Figure 1. Demonstration of notch tension technique using a linear elastic isotropic gelatin gel.

(a) Uniaxial tension was applied to a 20% (w/v) gel formed with similar dimensions as a tendon fascicle (h: 540 μm, w: 680 μm, L: 33.0 mm) and with a semi-circular notch. (b) At a grip-to-grip strain of 8%, the axial strain field (ε_yy) predicted by finite element analysis closely matched the experimentally measured strains. (c) Close to the notch, the axial strains are concentrated on the uncut (right) side of the gel, while the strains are uniform far from the notch. These gradients in the axial strain (and hence stress) across the gel width and length are classic features of notch tension testing and are produced by shear stresses that transmit load from the uncut to the cut side of the sample. Scale bars, 200 μm.

Figure 2. Notch tension testing of tendon fascicles.

(a) With increasing grip-to-grip strain, the notch widened and the photobleached lines became steeply angled, representing shear strains developing within the tissue. Consistently at 4% grip-to-grip strain, discontinuities in the photobleached lines first appeared at the location 4 mm from notch (red arrows). These discontinuities propagated parallel to the fascicle axis demarcating the interface between the cut and uncut portions of the tissue. (b) At all non-zero distances from the notch, the axial strains (ε_yy) on the uncut side of the tissue exhibit gradients similar to those seen in the gel (Fig. 1c). Scale bars, 200 μm.
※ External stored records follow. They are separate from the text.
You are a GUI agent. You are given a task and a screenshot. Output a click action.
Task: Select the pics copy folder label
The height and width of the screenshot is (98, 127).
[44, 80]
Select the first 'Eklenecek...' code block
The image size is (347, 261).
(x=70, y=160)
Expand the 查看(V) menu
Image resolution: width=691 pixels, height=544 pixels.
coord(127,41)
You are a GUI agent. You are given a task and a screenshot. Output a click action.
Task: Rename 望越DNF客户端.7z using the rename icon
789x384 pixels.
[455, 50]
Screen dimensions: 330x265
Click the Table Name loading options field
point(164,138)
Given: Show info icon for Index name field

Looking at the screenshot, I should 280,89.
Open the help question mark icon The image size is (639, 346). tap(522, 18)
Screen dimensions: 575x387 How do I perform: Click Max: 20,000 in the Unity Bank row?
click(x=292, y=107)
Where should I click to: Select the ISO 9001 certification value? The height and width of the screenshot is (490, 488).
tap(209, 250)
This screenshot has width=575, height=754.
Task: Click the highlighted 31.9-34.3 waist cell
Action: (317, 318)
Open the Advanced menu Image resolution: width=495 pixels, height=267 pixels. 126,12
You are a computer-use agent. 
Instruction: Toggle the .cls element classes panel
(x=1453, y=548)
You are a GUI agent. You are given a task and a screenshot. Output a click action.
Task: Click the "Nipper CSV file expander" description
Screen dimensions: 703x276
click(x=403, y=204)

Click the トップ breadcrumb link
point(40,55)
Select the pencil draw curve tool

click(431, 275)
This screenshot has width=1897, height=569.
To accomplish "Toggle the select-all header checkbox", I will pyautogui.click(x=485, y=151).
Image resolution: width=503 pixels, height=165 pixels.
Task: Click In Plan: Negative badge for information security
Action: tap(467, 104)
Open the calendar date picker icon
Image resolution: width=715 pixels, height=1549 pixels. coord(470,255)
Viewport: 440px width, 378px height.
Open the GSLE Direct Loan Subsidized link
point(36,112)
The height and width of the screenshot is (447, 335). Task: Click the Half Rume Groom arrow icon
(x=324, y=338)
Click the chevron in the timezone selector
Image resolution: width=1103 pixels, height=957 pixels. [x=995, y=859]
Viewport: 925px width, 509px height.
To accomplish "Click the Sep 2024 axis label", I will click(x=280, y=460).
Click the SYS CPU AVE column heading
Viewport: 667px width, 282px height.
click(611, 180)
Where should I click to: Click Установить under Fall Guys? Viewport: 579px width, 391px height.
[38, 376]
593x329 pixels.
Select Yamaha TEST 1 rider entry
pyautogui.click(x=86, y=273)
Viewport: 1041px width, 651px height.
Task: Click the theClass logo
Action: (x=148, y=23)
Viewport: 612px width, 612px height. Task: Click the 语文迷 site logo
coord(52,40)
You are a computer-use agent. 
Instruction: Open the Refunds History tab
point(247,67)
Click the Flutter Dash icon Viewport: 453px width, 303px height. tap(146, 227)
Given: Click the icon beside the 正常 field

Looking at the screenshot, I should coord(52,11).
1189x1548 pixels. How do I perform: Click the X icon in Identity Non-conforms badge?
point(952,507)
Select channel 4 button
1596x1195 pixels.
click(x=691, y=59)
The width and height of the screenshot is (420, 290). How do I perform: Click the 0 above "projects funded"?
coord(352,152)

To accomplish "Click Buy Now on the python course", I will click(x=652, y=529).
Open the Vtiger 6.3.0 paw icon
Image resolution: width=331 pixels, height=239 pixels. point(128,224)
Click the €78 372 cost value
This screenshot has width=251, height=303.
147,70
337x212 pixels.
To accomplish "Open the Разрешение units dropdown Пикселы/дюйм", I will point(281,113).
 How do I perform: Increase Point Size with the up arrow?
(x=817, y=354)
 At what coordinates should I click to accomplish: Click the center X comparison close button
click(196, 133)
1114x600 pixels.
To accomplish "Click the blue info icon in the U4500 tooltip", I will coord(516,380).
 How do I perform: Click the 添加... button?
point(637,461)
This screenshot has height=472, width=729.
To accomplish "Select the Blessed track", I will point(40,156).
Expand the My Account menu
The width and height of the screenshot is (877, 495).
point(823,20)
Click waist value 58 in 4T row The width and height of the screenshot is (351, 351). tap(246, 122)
Figure 3. Axial strain and stress gradients produced in tendon fascicles.

(a,b) The axial strains (ε_yy) averaged over the uncut side of the tissue decreased with distance away from the notch. This axial strain gradient along the sample length is similar to that observed on the uncut side of the gelatin gel and demonstrates the existence of shear stress within the tissue. (c,d) Conversion of these strains to stress values shows that the axial stress (σ_yy) on the uncut side of the tissue decreased with distance away from the notch until 4% grip-to-grip strain. This drop in axial stress corresponded to an interfibrillar shear stress of 32 ± 33 kPa (mean ± s.d.). *p ≤ 0.05. Error bars, s.e.m. Scale bar, 1 mm.

Figure 4. Trajectories of individual collagen fibrils.

(a) Fibrils (shown in gray) from first image with overlay of lateral trajectories along 8.7 μm of fascicle length. Color wheel indicates direction of lateral trajectory. (b) Histogram of fibril diameters. (c) While there was a weak correlation between angle and fibril diameter (r = −0.17, p < 10⁻⁸), on average the fibrils were oriented 1.7 ± 1.0 deg (mean ± s.d.) with respect to the fascicle axis, demonstrating that the fibrils are highly aligned within the fascicles and suggesting that few fibrils cross the cut/uncut tissue interface. Scale bar, 500 nm.